Hence, I redefine the RandomState for each iteration newly to draw the same samples
for each iteration.
Doing this by np.random.seed()
should be considered unsafe in our simulation
due to the interplay of various random processes, which should remain independent from another.
So, I avoid this kind of reseeding by simply redefining the RandomState at each iteration to achieve smooth plots.
While this might not be the most elegant solution, I can obtain the results desired and replicate [3]
with their simulation setup.
Another option would have been to draw all simulated data sets in advance and reuse them for each iteration.
It would yield identical results. However, I would not save computing power with this (at least not a lot), as the most time consuming
part of the simulation is the fitting process for the Regression Trees, which can not be bypassed by drawing samples in advance.
For those two main reasons, I decided to define RandomState instances for each random process. While it makes the setup a little more cumbersome, it yields a high degree of isolation and thereby makes the actual simulation setup easier from a programming perspective.
Speed-up Considerations¶
In general, simulating bagging is computationally expensive due to the very nature of bagging. For each simulation iteration I draw a new sample and then bootstrap samples (usually around 50) from this sample. On each bootstrap sample I then have to a fit Regression Trees. Those Regression Trees will then be averaged later. Thus, with the parameter choices used in the paper (100 Monte Carlo Iterations and 50 Bootstrap Sample for the Bagging Algorithm), I have to fit 5000 Regression Trees for just one parameter specification. In the paper I am however interested in the effect different parameter variations have on the MSPE decomposition. Thus, for instance just for the simulation on the Convergence of Bagging, I have to fit 250000 Regression Trees. In an analysis with cProfile I can observe that fitting Regression Trees is by far the most computationally intensive part and consumes the great majority of the overall run time.
Drawing the different samples however is computationally cheap in comparison. This is why I decided to keep the design such that the new training samples are drawn during the simulation and not in advance within a different module. Also, this way I do not have to load all samples at the same time to the RAM, which might be more efficient depending on your system.
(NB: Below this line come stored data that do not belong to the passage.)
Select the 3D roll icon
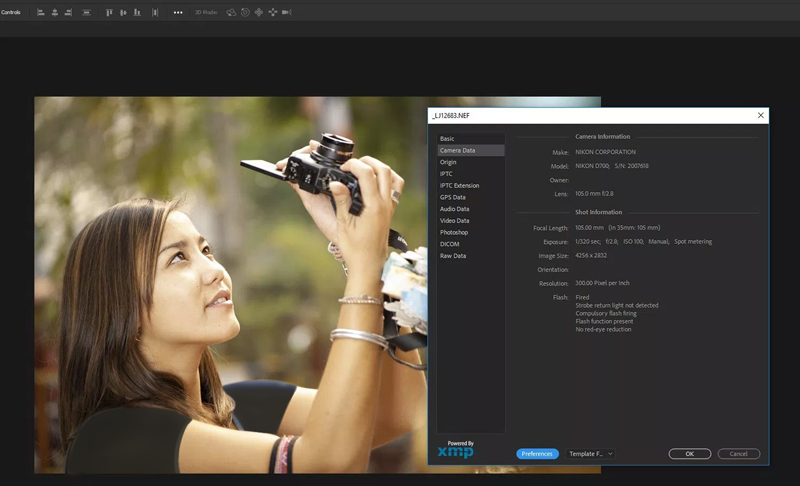800x486 pixels. 245,13

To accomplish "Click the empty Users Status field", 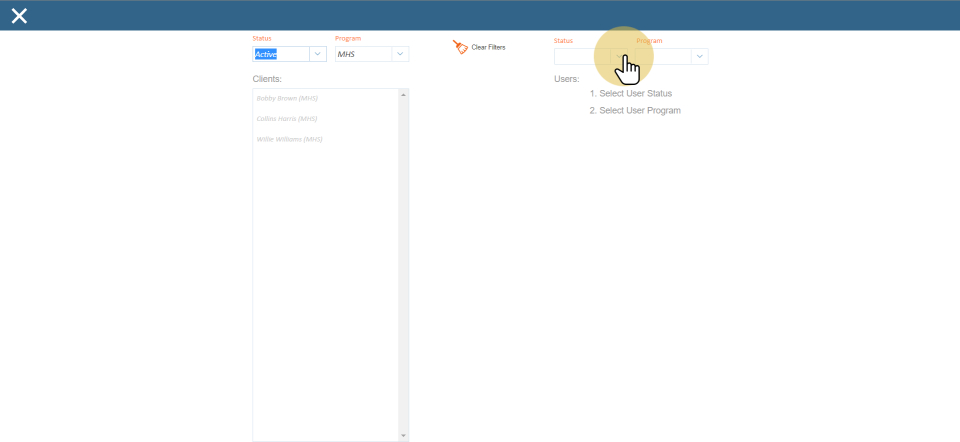I will 582,57.
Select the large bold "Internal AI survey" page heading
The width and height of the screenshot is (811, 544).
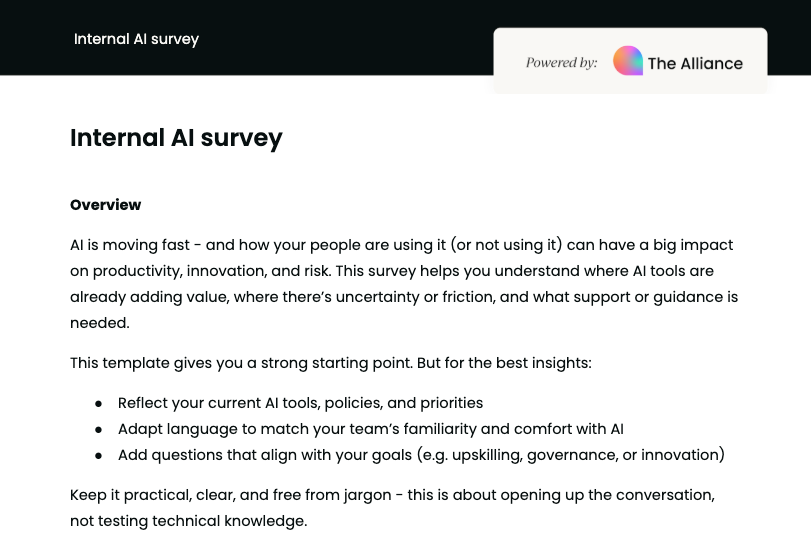pos(176,137)
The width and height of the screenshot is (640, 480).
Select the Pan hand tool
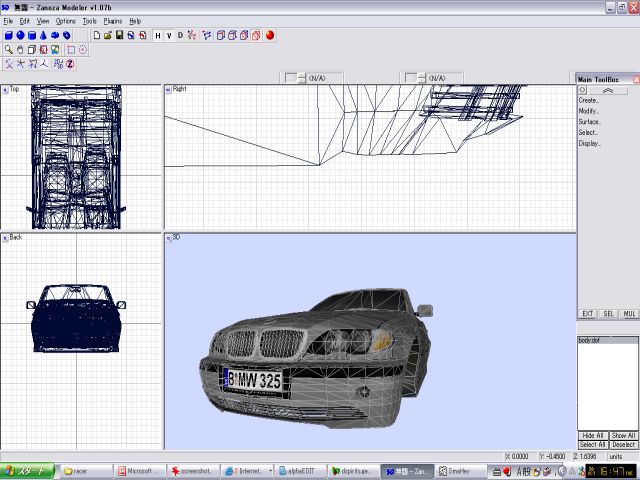tap(20, 49)
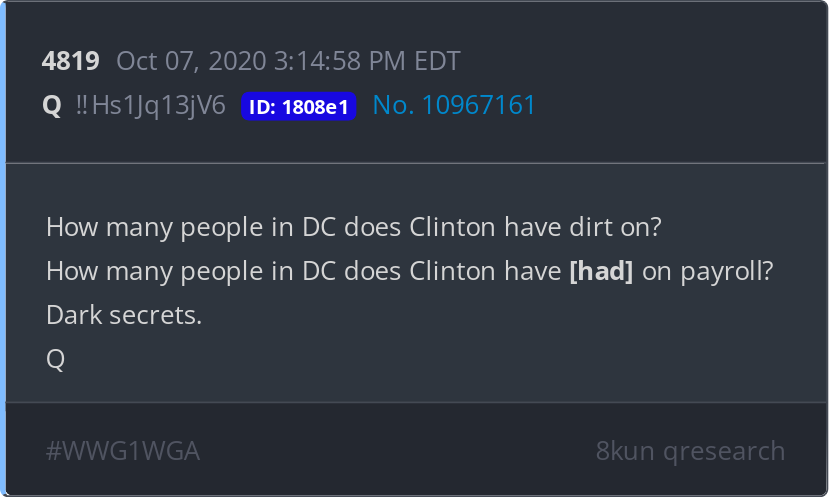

However, I have tried different techniques to speed up the simulation process in order to
decrease the run time.
Small speed ups were possible by restructuring parts of the code in comparison
to the original form.
A use of C-compiler packages like Cython however did not yield any significant
improvement. The reason for this is, that it does not offer any improvement to the
most time consuming part of fitting the Regression Trees.
I use the Regression Trees implemented by scikit-learn
, which have naturally already
been highly optimized in Cython.
Thus, I cannot reduce the run time of this most time consuming part anymore.
Also a parallel implementation of the Bagging Algorithm did not yield any run time improvement. Further information on this can be found in the Main Algorithms and Model code part of the documentation.
Violation of Python Conventions¶
I define within the BaggingTrees
class, a class attribute
outside the __init__
function. This violates python
conventions
according to an analysis run with pylint
, but is of great use in the case
of bagging, as I want to pass a newly trained class instance each time after
I fit the data to the algorithm. I decided to keep it like this, as it is also used by other
packages.
[1] | Next to [3] also other authors (e.g. [1] ) in the literature restrict there simulations |
to only 100 Monte Carlo iterations. While this might seems restrictively low, it is adequate to visualize the effects of bagging for the given DGPs.